While I am certain that my own children and grandchildren do not want these generations of family heirlooms and junk transferred into their own attics for storage (should they ever have attics!), I am also aware these objects tell stories my descendants may need. So my siblings and I sort these personal items: the notebooks of Della, my grandmother’s youngest sister who died at age 10 during the 1890’s flu epidemic that also took her mother, my great grandmother, a few days later.  See? Here she printed her name with the funny little intimacies of her day that meant nothing then— until she died. My grandmother, a teenager at the time she lost them both, kept these booklets like precious jewels.

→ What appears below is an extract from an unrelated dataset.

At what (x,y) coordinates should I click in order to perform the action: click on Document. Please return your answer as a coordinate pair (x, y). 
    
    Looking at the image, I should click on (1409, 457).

I told my sister, it’s not the objects, it’s the stories we need to save for our children and grandchildren and great grandchildren, stories gleaned from these fragments of letters and objects. That’s our job. The story of how before tiling and draining the prairie for farming, there was a lake between Blue Mound and Stonington that you could ride a horse into. How when my paternal grandmother was a girl, the prairie chickens blackened the sky at times, prairie chickens not seen in these parts for decades. How my paternal grandfather dealt with a biting mule. How my maternal great grandmother sat on the lap of her Springfield neighbor Abraham Lincoln when she was a little girl. (My great niece Clare, aged 4, loves to tell this story!)

So if my sister has to sell the house she chose to be her inheritance, we will deconsecrate it, but like the living flame that is removed to new premises, the stories of our family will live on. I look back at the house as I leave this time, the air so thick with humidity that you can almost swim. Here’s the mock orange my mother loved to use for bouquets and the iron pot my grandmother planted petunias in each summer. The pump by the back door where my great grandmother, and grandmother, and father, and I drew water, and the summer kitchen where the women cooked for the men when they came in at noon. My siblings, cousins, and I will write these stories for our grandchildren and nieces and nephews. We will leave the stories, their inheritance, that they can suck the marrow from them. May it take generations.